» Problème posé a
D'après le passage retenu, à partir de quel âge la disposition abrogée par les députés autorisait-elle l'apprentissage ?

===== Passage retenu

L'Assemblée nationale a adopté en première lecture la loi de refondation de l'école, par laquelle le ministre Vincent Peillon veut réformer l'Éducation nationale, et réaffirme le principe du collège unique. Vendredi dernier, les députés ont voté l'abrogation d'une disposition qui autorisait l'apprentissage pour les jeunes à partir de 14 ans. Une abrogation contestée à droite, mais aussi à gauche par Ségolène Royal, ancienne ministre de l'Enseignement scolaire. En réalité, supprimer l'apprentissage permettra à l'Éducation nationale de faire revenir en classe à plein temps un certain nombre d'élèves, et de justifier de nouvelles embauches d'enseignants et d'éducateurs spécialisés.

Que peut-on faire à 14 ans ?

==========

» Problème posé b
Relevez chaque ligne des entrées qui contient le mot "icon", en tenant compte de la casse.

===== Données fournies

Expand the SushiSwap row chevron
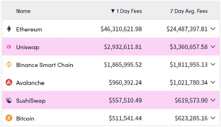This screenshot has height=127, width=221. [x=213, y=100]
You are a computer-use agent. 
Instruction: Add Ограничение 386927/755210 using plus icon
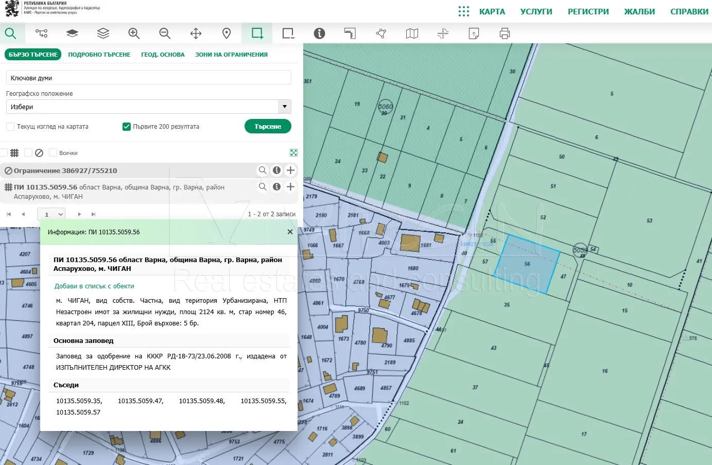tap(290, 170)

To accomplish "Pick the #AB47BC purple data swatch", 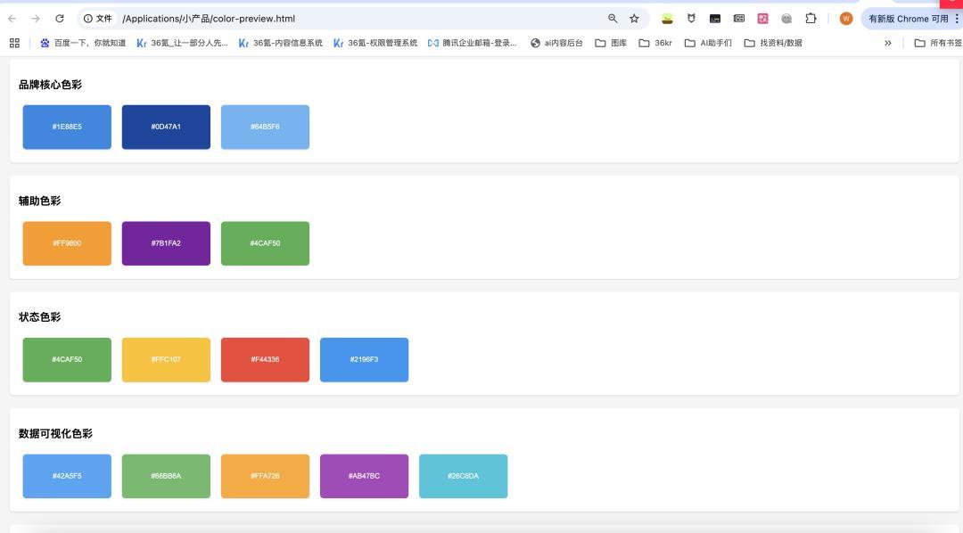I will pyautogui.click(x=364, y=476).
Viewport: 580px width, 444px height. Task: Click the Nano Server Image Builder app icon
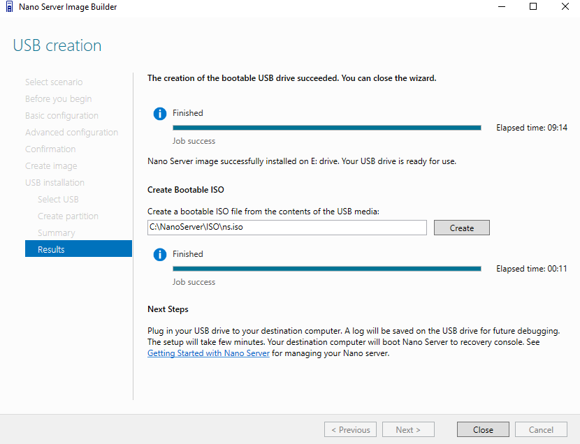tap(10, 7)
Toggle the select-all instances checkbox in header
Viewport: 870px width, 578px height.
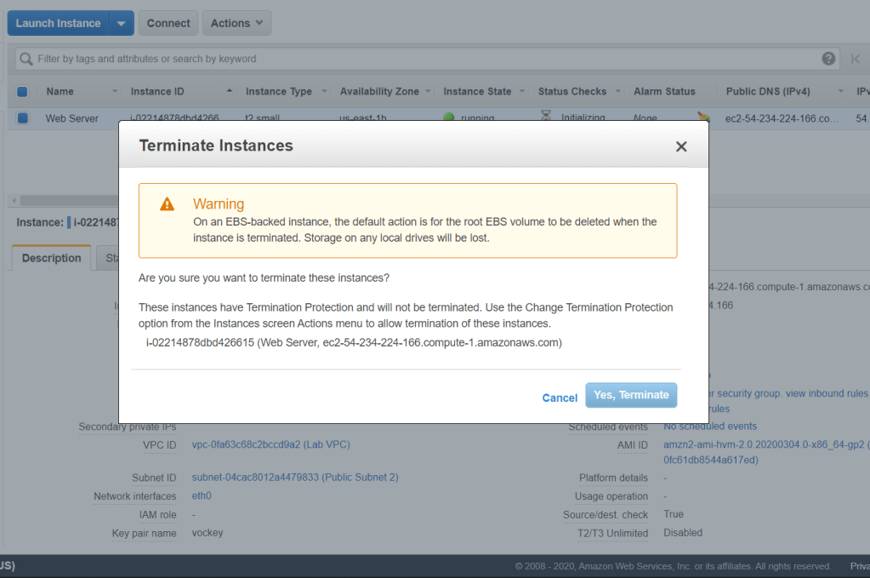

==========

» Résultat a
À partir de 14 ans.

» Résultat b
Instruction: Add Ограничение 386927/755210 using plus icon
Viewport: 580px width, 444px height. Task: Click the Nano Server Image Builder app icon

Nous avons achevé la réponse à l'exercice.